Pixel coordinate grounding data
# # # #

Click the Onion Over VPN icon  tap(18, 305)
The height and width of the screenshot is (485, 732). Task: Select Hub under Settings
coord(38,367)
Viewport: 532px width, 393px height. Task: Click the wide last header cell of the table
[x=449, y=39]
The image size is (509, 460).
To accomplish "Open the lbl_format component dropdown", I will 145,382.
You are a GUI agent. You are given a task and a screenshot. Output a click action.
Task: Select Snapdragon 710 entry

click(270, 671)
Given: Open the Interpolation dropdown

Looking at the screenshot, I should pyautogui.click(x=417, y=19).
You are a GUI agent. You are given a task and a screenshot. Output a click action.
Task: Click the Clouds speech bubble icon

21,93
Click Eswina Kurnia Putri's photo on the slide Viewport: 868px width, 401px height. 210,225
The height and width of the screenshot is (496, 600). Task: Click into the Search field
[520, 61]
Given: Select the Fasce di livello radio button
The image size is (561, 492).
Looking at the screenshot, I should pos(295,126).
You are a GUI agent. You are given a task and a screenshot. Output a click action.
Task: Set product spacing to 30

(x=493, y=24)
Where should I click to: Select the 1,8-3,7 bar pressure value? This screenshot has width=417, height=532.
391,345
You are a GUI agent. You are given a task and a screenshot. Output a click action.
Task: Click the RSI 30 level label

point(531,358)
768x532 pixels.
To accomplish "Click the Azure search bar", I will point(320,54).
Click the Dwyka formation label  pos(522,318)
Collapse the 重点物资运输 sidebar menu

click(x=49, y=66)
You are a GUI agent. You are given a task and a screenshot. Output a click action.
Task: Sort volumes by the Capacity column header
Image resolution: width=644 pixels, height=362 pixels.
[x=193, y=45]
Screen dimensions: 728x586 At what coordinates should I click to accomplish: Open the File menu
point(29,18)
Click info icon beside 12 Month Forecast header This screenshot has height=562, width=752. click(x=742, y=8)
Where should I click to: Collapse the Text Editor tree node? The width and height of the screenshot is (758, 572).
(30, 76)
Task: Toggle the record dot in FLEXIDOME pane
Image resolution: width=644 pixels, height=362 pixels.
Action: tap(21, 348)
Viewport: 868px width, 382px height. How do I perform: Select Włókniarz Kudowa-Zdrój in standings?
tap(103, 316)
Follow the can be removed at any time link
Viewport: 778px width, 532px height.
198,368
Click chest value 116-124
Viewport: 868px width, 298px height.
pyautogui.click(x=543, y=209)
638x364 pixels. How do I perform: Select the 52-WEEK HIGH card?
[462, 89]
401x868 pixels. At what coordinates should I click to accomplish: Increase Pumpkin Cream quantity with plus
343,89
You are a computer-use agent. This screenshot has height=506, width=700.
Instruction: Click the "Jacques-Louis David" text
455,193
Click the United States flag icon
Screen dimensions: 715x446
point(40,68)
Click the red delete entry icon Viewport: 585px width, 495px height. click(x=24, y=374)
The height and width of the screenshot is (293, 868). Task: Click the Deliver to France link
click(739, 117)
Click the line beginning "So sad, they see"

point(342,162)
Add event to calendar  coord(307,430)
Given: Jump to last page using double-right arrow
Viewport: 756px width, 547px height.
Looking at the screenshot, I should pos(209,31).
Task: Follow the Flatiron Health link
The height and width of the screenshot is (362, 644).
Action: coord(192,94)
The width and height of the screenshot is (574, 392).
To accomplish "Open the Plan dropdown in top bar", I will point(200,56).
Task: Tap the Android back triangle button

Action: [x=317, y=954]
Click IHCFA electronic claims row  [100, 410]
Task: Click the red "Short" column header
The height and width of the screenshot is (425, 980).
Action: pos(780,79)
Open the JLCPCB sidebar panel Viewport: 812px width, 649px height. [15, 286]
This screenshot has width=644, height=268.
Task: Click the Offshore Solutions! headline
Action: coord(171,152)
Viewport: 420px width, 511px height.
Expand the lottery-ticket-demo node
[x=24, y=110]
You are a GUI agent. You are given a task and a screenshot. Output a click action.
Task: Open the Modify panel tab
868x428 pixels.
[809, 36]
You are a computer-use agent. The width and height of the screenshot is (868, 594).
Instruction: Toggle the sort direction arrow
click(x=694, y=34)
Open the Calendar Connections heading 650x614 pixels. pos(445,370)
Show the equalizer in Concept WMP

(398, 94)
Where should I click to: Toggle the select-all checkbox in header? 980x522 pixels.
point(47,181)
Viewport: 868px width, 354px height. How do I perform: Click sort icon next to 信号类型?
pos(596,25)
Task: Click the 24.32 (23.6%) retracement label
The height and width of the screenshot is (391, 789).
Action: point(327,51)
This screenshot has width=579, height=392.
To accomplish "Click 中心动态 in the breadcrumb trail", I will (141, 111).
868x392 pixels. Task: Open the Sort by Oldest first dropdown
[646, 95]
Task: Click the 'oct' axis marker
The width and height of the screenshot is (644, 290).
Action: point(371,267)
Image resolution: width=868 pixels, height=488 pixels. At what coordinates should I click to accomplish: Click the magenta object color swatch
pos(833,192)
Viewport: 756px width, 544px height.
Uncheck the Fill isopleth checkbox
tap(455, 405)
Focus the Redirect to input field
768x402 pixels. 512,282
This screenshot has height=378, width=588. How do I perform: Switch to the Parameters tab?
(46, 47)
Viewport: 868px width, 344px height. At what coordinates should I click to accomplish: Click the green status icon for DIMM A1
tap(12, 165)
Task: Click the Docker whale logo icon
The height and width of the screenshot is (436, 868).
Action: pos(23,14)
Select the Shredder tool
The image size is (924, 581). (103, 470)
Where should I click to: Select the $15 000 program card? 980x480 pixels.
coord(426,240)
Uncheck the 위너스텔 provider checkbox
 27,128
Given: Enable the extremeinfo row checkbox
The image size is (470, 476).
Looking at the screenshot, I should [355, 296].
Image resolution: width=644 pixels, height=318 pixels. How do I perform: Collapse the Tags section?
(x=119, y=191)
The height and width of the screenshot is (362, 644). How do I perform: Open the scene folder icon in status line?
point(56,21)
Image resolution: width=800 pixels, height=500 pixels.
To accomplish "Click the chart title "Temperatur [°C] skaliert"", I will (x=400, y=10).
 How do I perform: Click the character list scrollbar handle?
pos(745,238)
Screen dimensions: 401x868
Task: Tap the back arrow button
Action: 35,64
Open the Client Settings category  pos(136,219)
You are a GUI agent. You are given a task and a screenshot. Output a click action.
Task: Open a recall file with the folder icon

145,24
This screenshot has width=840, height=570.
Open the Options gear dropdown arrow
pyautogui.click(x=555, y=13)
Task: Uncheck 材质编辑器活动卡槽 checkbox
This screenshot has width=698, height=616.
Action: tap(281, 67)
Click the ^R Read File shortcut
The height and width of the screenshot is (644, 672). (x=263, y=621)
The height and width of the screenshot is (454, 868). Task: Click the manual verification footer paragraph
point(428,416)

# # # #

## [Task to carry out]
Go over the data above and copy every line that has the word "computer" in it.

## [Task response]
You are a computer-use agent. This screenshot has height=506, width=700.
You are a computer-use agent. The width and height of the screenshot is (868, 594).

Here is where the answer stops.